Review: The Mongoliad: Book Three

The Mongoliad: Book Three
The Mongoliad: Book Three by Neal Stephenson

My rating: 2 of 5 stars

Anyone interested in the historical Mongolian empire should avoid this bilge. Anyone interested in good writing should also beat a hasty retreat. The Mongoliad is as true to the era of Ogodei Khan as Conan the Barbarian is to the age of Attila The Hun.

It's hideously bloated and poorly written, like a parody that someone forgot to make funny. The first two sentences give a taste of the laughable dialogue - "The Shield-Brethren buried Finn on the hill where they had set up camp. 'It is not as grand as one of those burial mounds--the kurgans--we have seen,' Raphael pointed out to Feronantus, 'but it has a view of where we came from, and the sun will always warm the ground.'" - and the thought of wading through another 800 pages of this nonsense made me want to give up there and then. Everyone talks in this mock-heroic, pompous patois except Frederick Hohenstaufen, who throws "goddamn" into every sentence. This is meant to make him sound down-to-earth but just makes him sound American, which is ridiculous for a 13th Century German emperor.

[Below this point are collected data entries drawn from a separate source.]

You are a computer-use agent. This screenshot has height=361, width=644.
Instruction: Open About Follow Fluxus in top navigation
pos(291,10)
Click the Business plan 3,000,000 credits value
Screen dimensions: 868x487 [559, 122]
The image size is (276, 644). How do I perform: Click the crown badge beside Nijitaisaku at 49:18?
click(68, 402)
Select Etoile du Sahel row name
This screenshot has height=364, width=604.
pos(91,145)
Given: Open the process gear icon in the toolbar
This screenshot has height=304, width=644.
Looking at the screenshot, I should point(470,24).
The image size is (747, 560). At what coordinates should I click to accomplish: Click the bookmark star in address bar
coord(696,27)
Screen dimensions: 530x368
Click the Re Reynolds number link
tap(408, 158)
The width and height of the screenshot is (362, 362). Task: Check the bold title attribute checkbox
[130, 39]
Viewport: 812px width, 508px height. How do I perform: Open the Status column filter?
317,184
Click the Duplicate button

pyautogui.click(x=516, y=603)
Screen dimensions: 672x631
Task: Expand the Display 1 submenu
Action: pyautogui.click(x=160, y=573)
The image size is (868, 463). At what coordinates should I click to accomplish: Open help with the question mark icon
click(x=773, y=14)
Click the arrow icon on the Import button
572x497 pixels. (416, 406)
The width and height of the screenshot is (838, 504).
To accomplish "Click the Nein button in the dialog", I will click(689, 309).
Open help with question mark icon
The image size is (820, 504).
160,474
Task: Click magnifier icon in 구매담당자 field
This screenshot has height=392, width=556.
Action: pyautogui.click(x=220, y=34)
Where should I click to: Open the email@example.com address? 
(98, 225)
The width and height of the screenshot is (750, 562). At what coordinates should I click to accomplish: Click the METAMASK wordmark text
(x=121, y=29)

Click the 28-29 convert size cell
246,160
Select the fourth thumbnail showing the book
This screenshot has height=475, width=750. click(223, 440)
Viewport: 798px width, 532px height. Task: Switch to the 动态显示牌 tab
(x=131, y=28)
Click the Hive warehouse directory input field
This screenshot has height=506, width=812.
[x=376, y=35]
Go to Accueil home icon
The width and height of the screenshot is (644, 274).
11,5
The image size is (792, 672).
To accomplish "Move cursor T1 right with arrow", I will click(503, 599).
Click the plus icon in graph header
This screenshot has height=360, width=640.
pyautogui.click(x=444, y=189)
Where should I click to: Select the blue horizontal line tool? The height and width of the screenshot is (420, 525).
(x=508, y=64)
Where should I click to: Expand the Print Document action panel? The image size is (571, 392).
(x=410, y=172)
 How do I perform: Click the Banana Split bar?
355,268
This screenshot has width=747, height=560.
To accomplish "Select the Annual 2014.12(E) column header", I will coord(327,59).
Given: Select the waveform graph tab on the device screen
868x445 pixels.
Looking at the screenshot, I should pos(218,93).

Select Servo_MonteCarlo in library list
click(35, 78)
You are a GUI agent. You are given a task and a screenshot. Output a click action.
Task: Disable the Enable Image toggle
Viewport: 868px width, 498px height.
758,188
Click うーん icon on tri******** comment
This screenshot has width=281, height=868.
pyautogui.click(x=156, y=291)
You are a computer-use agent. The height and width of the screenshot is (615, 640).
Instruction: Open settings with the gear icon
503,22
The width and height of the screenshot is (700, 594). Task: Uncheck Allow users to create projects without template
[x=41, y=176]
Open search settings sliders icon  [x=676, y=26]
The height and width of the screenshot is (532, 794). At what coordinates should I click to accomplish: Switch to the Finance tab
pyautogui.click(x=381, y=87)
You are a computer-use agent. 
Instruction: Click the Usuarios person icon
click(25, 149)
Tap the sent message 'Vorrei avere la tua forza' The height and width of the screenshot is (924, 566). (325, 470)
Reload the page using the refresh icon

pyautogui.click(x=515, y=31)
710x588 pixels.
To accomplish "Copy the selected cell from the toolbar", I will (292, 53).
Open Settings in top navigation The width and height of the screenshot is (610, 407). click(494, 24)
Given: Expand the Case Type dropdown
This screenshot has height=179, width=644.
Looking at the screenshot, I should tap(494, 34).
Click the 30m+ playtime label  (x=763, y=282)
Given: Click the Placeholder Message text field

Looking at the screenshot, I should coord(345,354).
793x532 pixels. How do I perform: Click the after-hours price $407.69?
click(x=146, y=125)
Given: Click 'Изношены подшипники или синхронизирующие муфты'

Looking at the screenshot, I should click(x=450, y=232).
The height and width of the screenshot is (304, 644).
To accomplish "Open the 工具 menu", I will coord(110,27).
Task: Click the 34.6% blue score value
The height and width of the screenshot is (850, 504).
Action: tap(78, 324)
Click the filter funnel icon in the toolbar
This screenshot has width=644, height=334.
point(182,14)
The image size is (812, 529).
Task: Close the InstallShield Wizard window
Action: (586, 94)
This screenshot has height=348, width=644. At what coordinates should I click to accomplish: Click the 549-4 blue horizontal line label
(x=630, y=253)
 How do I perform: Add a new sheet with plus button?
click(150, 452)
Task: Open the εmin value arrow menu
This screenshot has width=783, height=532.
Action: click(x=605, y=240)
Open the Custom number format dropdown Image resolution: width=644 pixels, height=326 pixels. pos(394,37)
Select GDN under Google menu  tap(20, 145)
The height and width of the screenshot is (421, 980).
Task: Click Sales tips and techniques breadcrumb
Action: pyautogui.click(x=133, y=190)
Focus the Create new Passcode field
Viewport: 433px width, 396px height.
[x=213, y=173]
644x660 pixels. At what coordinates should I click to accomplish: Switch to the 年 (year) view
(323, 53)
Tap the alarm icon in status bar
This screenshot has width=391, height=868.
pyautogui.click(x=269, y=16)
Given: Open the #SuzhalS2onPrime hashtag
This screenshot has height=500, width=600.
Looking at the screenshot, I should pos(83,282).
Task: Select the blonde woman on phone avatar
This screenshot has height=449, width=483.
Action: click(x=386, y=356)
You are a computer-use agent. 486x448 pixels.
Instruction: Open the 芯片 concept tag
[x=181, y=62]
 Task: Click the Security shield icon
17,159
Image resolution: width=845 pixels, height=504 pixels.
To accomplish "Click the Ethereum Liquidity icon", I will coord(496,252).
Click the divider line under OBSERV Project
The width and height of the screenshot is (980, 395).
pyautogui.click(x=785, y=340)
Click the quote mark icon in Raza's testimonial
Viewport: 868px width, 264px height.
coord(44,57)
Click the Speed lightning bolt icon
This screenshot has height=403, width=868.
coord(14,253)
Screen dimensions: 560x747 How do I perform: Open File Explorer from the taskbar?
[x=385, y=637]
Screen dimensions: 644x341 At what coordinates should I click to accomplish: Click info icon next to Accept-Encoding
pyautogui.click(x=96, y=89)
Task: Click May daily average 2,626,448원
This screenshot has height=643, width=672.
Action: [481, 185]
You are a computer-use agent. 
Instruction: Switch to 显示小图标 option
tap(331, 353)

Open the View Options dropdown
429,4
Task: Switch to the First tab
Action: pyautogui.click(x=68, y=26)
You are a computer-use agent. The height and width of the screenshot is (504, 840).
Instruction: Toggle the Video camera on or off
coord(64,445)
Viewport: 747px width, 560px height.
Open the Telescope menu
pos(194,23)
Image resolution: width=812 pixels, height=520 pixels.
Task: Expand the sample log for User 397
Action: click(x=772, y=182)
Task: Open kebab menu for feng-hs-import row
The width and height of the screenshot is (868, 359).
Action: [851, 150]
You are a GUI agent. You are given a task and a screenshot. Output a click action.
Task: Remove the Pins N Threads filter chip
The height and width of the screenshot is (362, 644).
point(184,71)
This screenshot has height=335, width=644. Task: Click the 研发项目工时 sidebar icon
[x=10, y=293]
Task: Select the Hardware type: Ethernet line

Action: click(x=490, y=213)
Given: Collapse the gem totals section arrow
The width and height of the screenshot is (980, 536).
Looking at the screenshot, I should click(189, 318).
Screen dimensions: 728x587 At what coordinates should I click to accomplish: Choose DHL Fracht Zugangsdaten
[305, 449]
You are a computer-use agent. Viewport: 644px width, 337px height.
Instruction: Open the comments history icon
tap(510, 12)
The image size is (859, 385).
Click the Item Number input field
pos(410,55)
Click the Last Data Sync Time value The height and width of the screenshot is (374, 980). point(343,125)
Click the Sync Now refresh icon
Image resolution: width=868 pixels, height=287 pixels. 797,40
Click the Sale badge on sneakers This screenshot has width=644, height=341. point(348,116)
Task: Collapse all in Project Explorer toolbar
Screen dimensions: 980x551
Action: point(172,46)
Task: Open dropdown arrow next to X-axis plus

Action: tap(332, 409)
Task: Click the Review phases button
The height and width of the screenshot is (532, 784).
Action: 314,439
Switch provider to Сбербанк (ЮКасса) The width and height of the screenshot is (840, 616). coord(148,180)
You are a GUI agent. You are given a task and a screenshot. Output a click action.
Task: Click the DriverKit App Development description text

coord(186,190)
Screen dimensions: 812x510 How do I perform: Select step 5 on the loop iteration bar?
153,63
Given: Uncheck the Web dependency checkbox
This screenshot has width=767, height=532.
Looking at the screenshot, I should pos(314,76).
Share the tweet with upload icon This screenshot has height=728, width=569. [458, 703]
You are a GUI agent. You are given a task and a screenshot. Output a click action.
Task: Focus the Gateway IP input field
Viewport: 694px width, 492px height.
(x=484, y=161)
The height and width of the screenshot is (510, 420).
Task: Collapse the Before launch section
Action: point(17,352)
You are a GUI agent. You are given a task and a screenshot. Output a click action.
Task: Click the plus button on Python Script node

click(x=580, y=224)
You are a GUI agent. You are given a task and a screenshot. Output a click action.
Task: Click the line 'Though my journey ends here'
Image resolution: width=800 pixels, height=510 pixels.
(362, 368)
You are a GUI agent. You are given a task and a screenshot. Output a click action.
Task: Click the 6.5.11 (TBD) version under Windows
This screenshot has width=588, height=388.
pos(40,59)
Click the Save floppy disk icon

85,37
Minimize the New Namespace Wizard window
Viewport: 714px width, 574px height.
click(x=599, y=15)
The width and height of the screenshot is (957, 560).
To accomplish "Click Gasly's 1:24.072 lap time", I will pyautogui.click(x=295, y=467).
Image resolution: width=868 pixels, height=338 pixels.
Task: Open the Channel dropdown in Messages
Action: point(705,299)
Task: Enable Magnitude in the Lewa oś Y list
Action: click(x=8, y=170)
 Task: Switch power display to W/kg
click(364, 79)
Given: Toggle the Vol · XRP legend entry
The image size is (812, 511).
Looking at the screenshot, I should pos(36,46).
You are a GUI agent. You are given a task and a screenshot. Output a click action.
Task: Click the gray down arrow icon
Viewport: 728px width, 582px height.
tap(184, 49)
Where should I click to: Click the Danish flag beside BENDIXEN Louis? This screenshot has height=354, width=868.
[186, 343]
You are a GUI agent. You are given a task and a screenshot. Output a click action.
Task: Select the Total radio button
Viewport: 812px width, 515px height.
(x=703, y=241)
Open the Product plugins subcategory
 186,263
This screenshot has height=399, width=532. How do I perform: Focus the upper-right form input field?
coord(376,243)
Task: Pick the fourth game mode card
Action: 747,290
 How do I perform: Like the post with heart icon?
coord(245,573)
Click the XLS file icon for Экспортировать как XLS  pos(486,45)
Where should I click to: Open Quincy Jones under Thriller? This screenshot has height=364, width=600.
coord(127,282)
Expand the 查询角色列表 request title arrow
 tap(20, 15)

Reading the dialogue is like listening in on a teenage game of dungeons and dragons, and very long game at that. This is the third book in the series, which might explain why the characters spend so much time going over events of the previous books. The non-dialogue writing is better, but there doesn't seem to be any plot; just a parade of groups of characters who spend all their time thinking and talking and doing nothing.

And boy, does it go on. There are seven authors here, all writing with the same breathless adolescent portentousness. The urge to introduce unfamiliar words is never resisted, even when there is no need. For instance, we're told that Haakon has only just learned how to pronounce the Mongol capital Karakorum, though I'm stumped at how else it could be pronounced. Meanwhile, groups of characters wander around and chatter to each other or themselves, but however great the distances not one of them ever seems to stumble on a plot.

I'm sure the writers enjoyed themselves, but it's all very self-indulgent, like fan fiction for a book that nobody has bothered to write.